Goldman et al. concluded that the relative distribution of fucosylated N-glycopeptides is protein- and site-specific [26]. The site-specific micro-heterogeneity of fucosylation depends on the activity and stability of fucosyltransferases, such as Fut 8 and/or Fut 6 [57], the sequence of glycosyltransferase action, and the protein structure [26]. The limitations of a glycomics approach are apparent in the research with complex samples. Therefore, site-specific N-glycopeptide analysis is necessary for the study of fucosylated glycoproteins in complex samples, such as human HCC plasma.

Conclusions

In this study, we identified site-specific fucosylation of N-glycopeptides from HCC plasma samples. In total, 189 N-glycopeptides from 13 liver-secreted proteins, including 71 fucosylated N-glycopeptides, were identified. The fucosylated N-glycopeptides consisted of tri- (48 %), bi- (42 %), and tetra- (10 %) antennary glycoforms.
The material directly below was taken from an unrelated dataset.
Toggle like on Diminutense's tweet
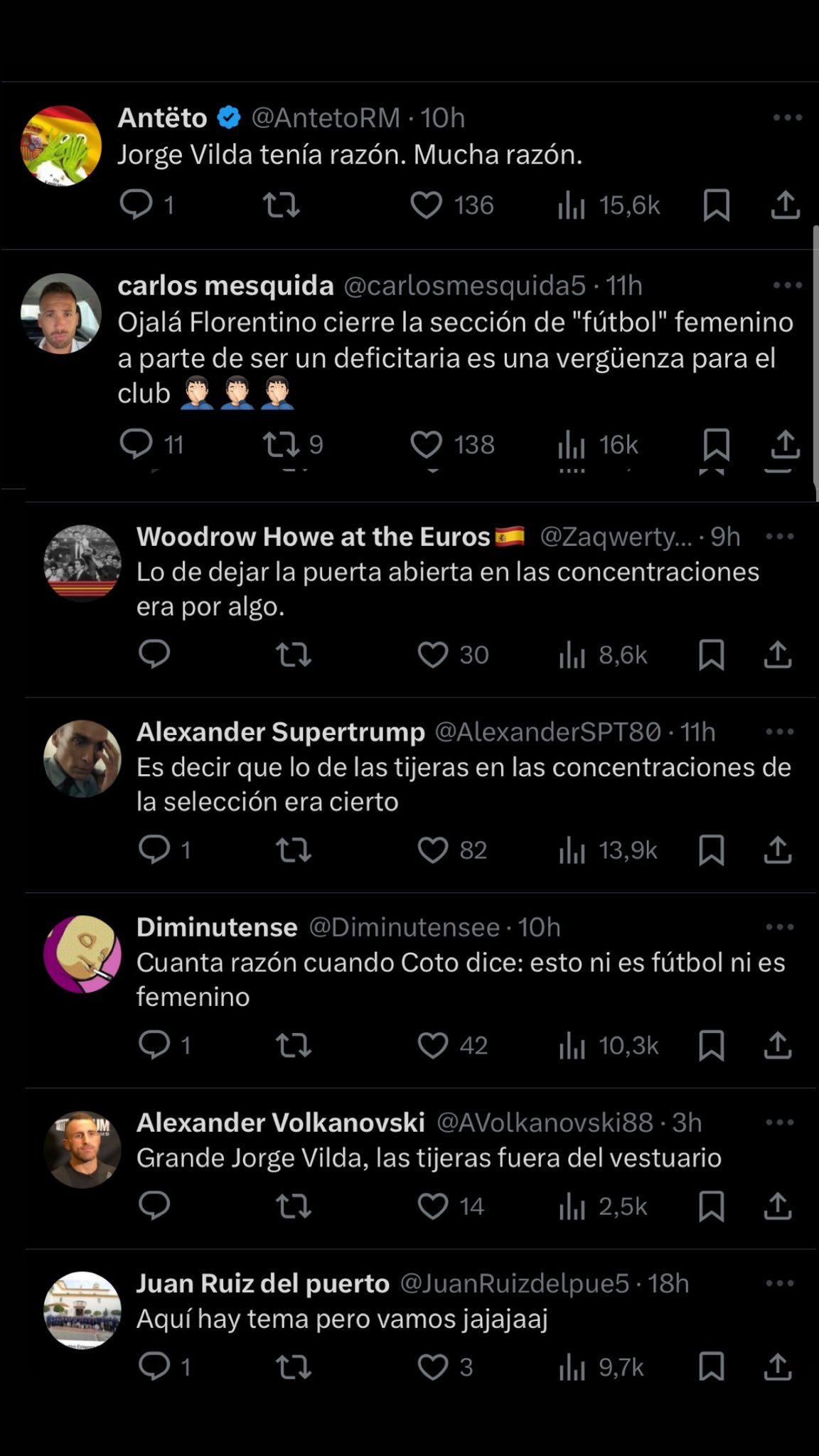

In this study, 37 fucosylated N-glycopeptides, mostly consisting of bi- and tri-antennary glycoforms, were newly identified in HCC plasma samples. Of particular interest were the tetra- and tri-antennary glycoforms from AACT and AGP. We obtained a list of various fucosylated N-glycopeptides from liver-secreted proteins in human HCC plasma. These fucosylated N-glycopeptides could be used for the quantitation of site-specific fucosylation in HCC plasma proteins. As a next step, using multiple reaction monitoring, we will attempt to analyze differential fucosylation in liver-secreted proteins in various plasma samples from patients with various types of cancer.